Not quite what we had expected.

Facebook, of course, has a solution for this quandary. Unsurprisingly it involves paying Facebook yet again. Next to each post is a small “Promote” button which innocently suggests that for the mere sum of anywhere from $5 to $300, you can have your post reach from 500 to 50,000 people.  This is equivalent to paying from $6 to $10 CPM, advertising rates typically paid for premium ad inventory, to have your post appear on the news feeds of people for whom you have already richly paid Facebook once before. Bear in mind that this is just for your post to appear fleetingly on their feed, with no guarantee that they will see it or click on it.

We have done over 20 promotions now at varying costs from $5 to $50, and the results in terms of users actions have been dismal.
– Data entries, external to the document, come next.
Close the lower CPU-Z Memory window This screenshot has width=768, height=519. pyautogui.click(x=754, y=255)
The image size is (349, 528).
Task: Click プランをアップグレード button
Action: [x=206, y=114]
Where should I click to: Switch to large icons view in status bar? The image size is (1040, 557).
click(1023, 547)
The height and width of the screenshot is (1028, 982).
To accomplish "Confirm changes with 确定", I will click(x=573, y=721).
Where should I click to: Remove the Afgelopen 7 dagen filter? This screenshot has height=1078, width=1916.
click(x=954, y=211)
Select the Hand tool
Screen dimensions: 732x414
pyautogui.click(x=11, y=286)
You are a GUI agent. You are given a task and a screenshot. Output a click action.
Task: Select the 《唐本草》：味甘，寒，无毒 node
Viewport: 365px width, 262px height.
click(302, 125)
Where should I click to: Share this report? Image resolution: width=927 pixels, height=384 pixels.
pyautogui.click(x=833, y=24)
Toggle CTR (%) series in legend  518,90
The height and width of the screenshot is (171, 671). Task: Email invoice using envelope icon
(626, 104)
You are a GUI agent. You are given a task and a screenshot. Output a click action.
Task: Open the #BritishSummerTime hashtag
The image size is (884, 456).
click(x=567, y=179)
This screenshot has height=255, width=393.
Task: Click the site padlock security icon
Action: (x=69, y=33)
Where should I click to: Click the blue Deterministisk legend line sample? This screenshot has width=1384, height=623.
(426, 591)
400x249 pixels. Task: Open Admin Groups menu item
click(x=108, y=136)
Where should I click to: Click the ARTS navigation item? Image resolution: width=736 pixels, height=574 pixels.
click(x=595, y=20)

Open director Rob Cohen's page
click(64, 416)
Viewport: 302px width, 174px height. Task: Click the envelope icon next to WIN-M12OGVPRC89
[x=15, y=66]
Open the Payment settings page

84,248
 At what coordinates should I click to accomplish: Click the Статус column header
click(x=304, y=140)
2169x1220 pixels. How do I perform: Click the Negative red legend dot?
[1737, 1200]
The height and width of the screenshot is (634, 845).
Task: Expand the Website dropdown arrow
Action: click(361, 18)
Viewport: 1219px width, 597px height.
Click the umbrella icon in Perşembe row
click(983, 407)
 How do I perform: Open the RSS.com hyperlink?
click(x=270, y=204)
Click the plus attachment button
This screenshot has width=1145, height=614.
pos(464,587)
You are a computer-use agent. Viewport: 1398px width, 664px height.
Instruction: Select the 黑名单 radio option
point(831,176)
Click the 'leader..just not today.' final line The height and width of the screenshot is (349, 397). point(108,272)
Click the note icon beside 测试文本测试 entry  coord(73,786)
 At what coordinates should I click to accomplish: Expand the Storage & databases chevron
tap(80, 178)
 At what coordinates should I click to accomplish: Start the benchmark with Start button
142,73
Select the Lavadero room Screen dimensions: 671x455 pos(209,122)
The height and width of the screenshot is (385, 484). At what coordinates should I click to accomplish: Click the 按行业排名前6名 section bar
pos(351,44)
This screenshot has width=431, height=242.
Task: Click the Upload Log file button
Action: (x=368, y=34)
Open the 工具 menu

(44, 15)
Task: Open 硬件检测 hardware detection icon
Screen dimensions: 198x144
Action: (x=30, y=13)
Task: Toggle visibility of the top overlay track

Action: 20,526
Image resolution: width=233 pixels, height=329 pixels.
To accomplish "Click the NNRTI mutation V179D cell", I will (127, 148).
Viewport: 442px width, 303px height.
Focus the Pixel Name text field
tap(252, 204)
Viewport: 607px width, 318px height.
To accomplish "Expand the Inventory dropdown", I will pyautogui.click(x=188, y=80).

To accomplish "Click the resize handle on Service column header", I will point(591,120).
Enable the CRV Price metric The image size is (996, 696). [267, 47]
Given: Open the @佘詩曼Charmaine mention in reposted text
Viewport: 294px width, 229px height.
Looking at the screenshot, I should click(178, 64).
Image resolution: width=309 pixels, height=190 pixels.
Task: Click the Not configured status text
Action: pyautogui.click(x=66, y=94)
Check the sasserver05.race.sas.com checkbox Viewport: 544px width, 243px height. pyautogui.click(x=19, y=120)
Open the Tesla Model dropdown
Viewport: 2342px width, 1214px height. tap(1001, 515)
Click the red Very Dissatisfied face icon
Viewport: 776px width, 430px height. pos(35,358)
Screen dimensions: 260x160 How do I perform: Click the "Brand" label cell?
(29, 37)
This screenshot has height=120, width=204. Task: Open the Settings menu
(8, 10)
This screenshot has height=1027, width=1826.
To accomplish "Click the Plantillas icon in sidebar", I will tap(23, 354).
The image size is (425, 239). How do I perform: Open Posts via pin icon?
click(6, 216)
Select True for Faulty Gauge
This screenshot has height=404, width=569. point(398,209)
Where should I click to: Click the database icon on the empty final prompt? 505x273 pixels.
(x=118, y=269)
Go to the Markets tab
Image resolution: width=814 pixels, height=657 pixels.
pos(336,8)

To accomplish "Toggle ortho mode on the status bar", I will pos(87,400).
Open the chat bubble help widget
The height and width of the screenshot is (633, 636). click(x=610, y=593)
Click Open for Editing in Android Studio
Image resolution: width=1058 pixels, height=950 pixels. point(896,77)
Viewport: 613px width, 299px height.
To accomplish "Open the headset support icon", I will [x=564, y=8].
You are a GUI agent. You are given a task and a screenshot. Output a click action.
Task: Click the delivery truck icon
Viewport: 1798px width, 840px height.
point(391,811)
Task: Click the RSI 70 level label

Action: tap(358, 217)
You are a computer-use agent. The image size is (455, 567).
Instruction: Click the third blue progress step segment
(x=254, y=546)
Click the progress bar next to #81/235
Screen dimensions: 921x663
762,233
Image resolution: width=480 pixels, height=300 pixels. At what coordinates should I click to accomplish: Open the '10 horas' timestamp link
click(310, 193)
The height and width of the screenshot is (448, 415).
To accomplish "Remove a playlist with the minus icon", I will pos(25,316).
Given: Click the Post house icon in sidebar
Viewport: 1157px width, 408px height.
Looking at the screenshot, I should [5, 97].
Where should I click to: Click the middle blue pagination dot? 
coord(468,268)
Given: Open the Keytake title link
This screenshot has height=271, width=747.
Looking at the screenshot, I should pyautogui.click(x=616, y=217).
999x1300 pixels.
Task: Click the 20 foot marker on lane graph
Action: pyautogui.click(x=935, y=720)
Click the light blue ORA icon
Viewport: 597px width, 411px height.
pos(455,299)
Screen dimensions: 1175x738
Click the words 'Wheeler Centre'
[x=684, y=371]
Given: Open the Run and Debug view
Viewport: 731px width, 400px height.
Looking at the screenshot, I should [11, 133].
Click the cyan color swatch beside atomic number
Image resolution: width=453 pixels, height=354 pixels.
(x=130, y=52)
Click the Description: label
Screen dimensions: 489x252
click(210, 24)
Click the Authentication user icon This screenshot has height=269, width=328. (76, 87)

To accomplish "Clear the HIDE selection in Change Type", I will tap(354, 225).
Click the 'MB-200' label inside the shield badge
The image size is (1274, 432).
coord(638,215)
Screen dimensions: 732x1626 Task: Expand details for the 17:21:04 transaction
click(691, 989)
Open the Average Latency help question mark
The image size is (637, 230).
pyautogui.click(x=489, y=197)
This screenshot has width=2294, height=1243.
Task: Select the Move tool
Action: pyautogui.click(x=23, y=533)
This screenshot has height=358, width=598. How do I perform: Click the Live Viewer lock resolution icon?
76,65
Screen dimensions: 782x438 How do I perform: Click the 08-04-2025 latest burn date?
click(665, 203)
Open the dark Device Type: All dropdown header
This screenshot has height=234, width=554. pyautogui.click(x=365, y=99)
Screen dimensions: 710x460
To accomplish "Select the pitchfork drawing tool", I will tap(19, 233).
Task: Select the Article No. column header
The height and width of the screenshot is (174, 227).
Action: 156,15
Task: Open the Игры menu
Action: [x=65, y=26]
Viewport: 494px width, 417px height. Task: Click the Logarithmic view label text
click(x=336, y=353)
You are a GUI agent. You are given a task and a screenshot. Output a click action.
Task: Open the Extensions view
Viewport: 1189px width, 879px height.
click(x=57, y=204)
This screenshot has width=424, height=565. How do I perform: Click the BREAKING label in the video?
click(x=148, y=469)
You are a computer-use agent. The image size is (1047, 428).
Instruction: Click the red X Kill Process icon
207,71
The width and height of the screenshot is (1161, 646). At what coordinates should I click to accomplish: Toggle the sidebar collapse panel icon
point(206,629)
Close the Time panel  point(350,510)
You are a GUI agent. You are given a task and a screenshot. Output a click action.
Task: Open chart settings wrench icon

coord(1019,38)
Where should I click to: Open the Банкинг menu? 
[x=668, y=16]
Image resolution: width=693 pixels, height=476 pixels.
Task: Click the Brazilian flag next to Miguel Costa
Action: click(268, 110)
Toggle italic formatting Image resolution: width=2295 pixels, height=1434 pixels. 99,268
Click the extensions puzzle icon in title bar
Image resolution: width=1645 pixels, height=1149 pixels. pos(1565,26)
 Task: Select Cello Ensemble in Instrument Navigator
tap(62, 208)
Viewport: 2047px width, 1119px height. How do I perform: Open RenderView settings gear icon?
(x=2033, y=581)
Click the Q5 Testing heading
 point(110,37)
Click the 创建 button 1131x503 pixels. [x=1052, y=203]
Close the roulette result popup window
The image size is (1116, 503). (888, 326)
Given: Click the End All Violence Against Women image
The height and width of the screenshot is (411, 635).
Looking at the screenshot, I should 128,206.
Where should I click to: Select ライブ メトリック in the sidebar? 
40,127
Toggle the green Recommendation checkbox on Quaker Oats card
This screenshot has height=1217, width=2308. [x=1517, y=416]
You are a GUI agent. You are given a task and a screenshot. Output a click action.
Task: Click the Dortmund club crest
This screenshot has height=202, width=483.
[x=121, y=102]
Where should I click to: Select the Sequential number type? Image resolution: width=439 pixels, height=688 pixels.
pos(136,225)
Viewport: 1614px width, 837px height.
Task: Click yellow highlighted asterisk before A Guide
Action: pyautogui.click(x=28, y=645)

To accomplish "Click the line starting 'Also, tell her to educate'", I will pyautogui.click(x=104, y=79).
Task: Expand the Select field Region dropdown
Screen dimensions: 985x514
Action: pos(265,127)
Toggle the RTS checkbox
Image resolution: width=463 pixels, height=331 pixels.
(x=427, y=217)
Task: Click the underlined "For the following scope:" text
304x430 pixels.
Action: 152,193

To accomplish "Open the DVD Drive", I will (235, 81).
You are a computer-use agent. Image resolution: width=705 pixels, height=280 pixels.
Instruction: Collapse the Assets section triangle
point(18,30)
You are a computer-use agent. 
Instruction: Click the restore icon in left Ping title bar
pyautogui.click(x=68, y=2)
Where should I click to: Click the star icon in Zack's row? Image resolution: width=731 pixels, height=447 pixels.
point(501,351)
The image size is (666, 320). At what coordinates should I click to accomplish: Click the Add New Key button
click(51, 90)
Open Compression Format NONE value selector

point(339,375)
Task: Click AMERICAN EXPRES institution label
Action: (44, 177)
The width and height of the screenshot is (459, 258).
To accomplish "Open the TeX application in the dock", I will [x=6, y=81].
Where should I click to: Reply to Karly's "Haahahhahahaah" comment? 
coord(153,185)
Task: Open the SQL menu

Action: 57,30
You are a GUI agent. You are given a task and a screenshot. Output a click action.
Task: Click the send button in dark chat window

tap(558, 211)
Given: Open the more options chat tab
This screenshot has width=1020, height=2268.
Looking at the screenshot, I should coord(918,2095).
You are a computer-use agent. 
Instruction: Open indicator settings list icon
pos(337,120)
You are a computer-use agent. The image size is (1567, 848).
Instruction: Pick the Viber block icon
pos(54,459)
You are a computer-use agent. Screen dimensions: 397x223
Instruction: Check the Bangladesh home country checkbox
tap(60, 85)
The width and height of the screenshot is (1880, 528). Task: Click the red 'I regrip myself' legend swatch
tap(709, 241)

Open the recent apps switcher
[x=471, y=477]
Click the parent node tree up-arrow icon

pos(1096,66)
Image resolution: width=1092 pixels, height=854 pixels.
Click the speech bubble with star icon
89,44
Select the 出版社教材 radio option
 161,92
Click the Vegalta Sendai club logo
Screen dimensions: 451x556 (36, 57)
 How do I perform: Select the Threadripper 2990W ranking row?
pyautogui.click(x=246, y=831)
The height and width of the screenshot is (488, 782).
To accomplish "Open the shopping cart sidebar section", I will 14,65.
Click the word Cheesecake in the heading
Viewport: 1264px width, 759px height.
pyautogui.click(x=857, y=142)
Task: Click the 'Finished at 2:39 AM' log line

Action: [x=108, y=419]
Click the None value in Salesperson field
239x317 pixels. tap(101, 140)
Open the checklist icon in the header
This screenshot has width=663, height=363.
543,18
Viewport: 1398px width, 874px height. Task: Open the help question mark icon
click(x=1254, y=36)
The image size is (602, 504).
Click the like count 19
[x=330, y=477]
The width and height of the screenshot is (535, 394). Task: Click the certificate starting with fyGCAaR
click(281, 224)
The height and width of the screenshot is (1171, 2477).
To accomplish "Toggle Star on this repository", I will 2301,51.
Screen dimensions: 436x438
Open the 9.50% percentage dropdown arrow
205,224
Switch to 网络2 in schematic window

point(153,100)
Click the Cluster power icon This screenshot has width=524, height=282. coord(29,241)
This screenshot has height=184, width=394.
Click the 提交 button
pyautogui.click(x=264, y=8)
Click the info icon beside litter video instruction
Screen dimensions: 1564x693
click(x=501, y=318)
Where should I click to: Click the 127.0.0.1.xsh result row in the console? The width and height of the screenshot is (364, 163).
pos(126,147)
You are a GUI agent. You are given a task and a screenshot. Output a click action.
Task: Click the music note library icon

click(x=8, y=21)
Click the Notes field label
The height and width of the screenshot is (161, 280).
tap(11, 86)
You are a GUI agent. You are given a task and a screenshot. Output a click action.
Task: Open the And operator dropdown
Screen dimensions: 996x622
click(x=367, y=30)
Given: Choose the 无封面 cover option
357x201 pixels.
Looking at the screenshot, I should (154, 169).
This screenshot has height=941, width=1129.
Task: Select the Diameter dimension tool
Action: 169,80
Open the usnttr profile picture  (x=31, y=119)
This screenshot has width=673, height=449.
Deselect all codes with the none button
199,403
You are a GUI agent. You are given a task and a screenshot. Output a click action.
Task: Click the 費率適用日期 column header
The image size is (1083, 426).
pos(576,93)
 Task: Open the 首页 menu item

The effective cost per user action is over $2, and on some campaigns it can even reach $6 or $12. If we only look at “page likes” and “link clicks”, and leave out “post likes”, “post comments” and “post shares”, whose value is even more ephemeral, the cost per action goes up significantly, from $6 to $20 and in some cases $50. Compared to the alternatives, these are unreasonably expensive. Unless Facebook is charging other companies an order of magnitude less than the rates we are seeing, Facebook promotions are simply not a viable option for small businesses.

Our biggest disappointment was our misunderstanding of how Facebook Pages work. Instead of building a database of users that you can contact at will, you are essentially paying Facebook to build a list of people that you can then advertise to.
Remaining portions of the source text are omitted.